-- BEGIN SUPPLIED TEXT --
Of course international flights are important and profitable, and of course they need feed in order to work. (Insert Pan Am reference here.) But I doubt the belief that domestic flights are largely unprofitable and "only" exist to feed international, as either Smisek or Rainey once said. Plenty of airlines in this country have figured out how to make money in domestic air travel, and at least one or two of them have figured out how to run a robust domestic operation alongside long haul international. Maybe UA can someday figure out how to do the same. ;)

I'll also add, before anyone later tries to suggest otherwise, that I don't think UA needs to significantly cut their international network either, as the writer in the OP link suggests. They seem to have already trimmed off some of the more marginal routes like a lot of the Asia fifth freedoms, IAH-LOS, and EWR-secondary Europe. I don't see much left that screams "well this must be a money pit!"


The point isn't that these routes are losing tons of money, the point is that in order to add any additional domestic flying, United has to pare back nominally profitable or perhaps slightly in the red international flying.

727200 wrote:
This person has no credibility, isn't in the financial market, or a certified analyst; this is strictly his own opinion. Why would anyone quote him as a source then expect discussion on the subject?
-- END SUPPLIED TEXT --
-- BEGIN RECORDS SUPPLIED --
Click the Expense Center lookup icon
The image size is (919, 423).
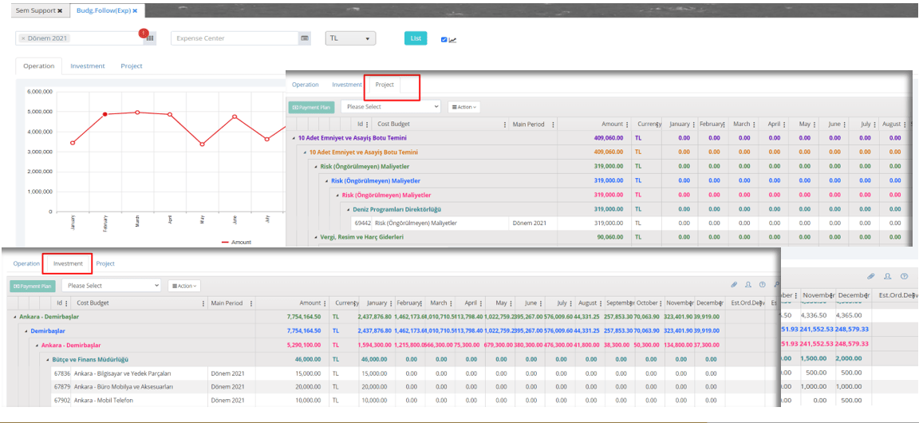305,38
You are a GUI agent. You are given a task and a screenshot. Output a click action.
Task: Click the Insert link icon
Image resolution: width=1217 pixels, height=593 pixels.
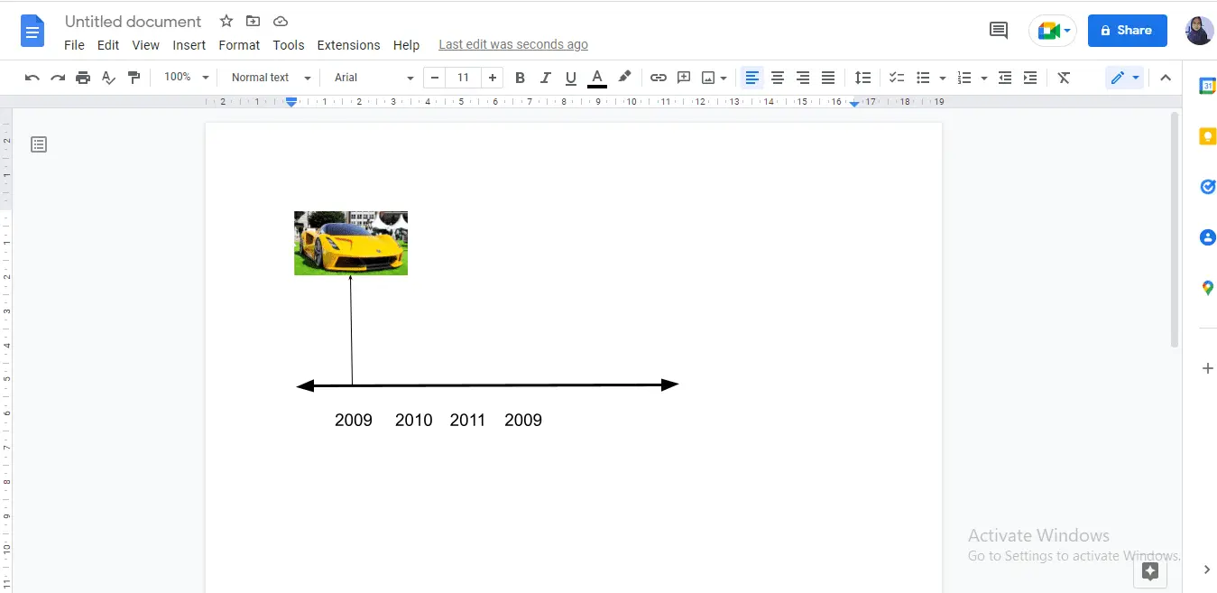(658, 77)
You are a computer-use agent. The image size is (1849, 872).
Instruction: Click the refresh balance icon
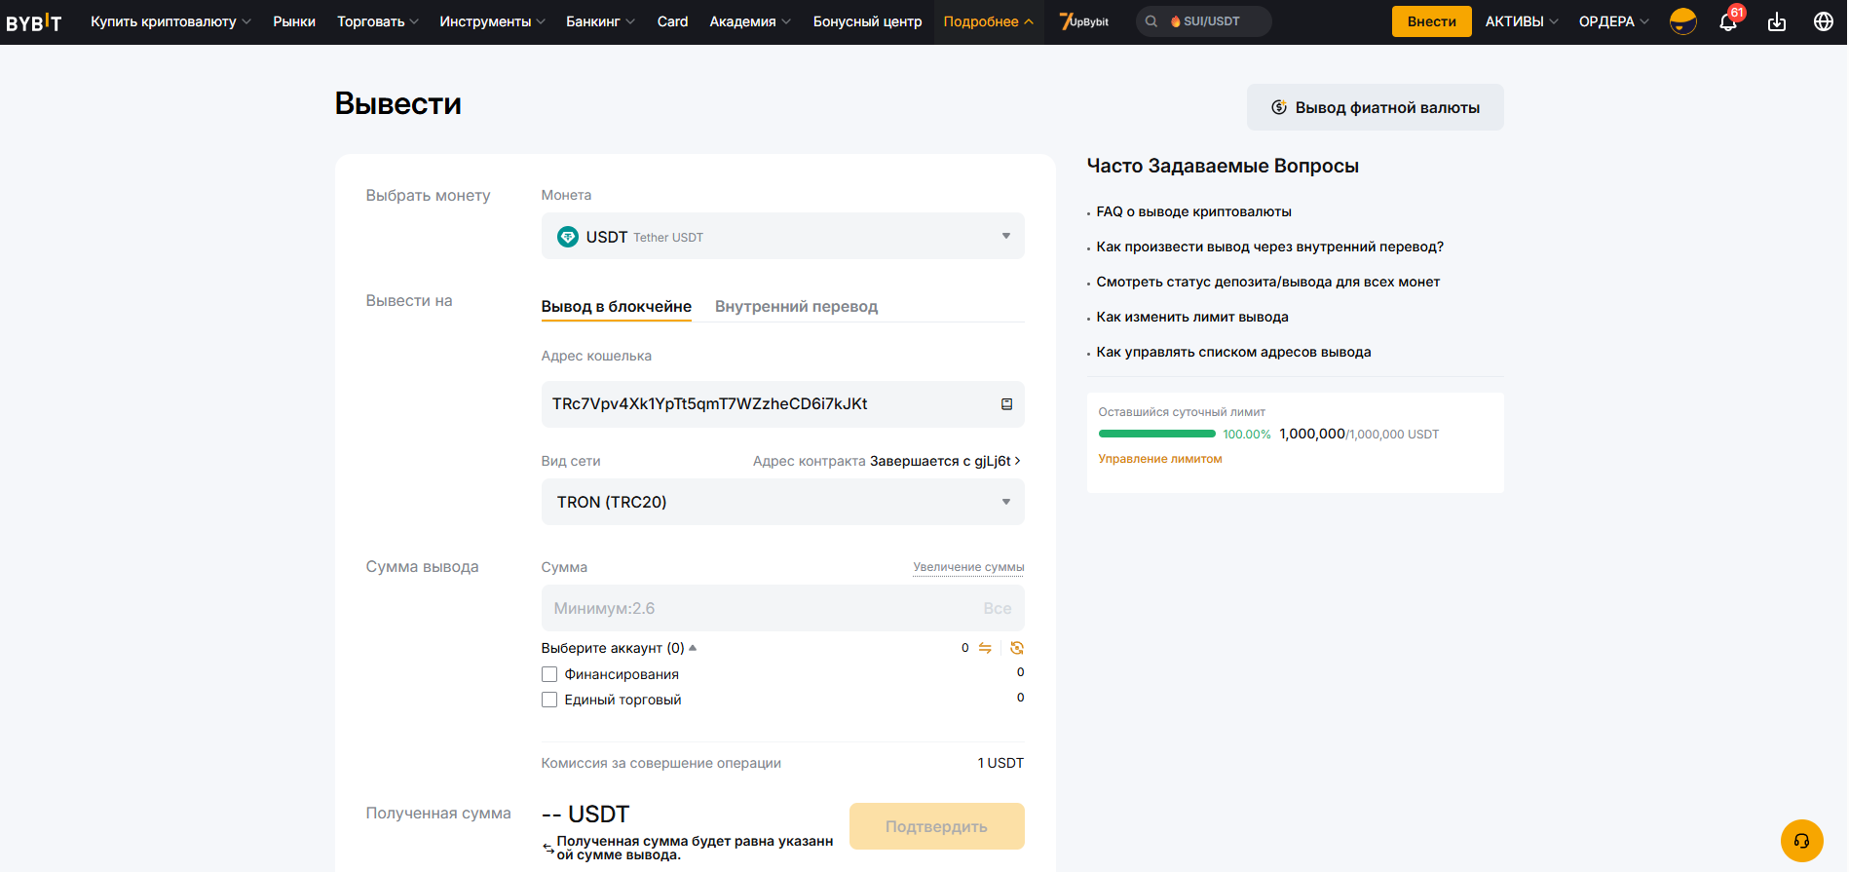(1017, 648)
-- END RECORDS SUPPLIED --
AIM A - Please reproduce the forum post about United's domestic and international flying, word for word.
AIM B - Write out every line of the listing that follows the forum post, without changes, and leave the pictures out.

TASK RESPONSE A -
Of course international flights are important and profitable, and of course they need feed in order to work. (Insert Pan Am reference here.) But I doubt the belief that domestic flights are largely unprofitable and "only" exist to feed international, as either Smisek or Rainey once said. Plenty of airlines in this country have figured out how to make money in domestic air travel, and at least one or two of them have figured out how to run a robust domestic operation alongside long haul international. Maybe UA can someday figure out how to do the same. ;)

I'll also add, before anyone later tries to suggest otherwise, that I don't think UA needs to significantly cut their international network either, as the writer in the OP link suggests. They seem to have already trimmed off some of the more marginal routes like a lot of the Asia fifth freedoms, IAH-LOS, and EWR-secondary Europe. I don't see much left that screams "well this must be a money pit!"


The point isn't that these routes are losing tons of money, the point is that in order to add any additional domestic flying, United has to pare back nominally profitable or perhaps slightly in the red international flying.

727200 wrote:
This person has no credibility, isn't in the financial market, or a certified analyst; this is strictly his own opinion. Why would anyone quote him as a source then expect discussion on the subject?

TASK RESPONSE B -
Click the Expense Center lookup icon
The image size is (919, 423).
305,38
You are a GUI agent. You are given a task and a screenshot. Output a click action.
Task: Click the Insert link icon
Image resolution: width=1217 pixels, height=593 pixels.
(658, 77)
You are a computer-use agent. The image size is (1849, 872).
Instruction: Click the refresh balance icon
(1017, 648)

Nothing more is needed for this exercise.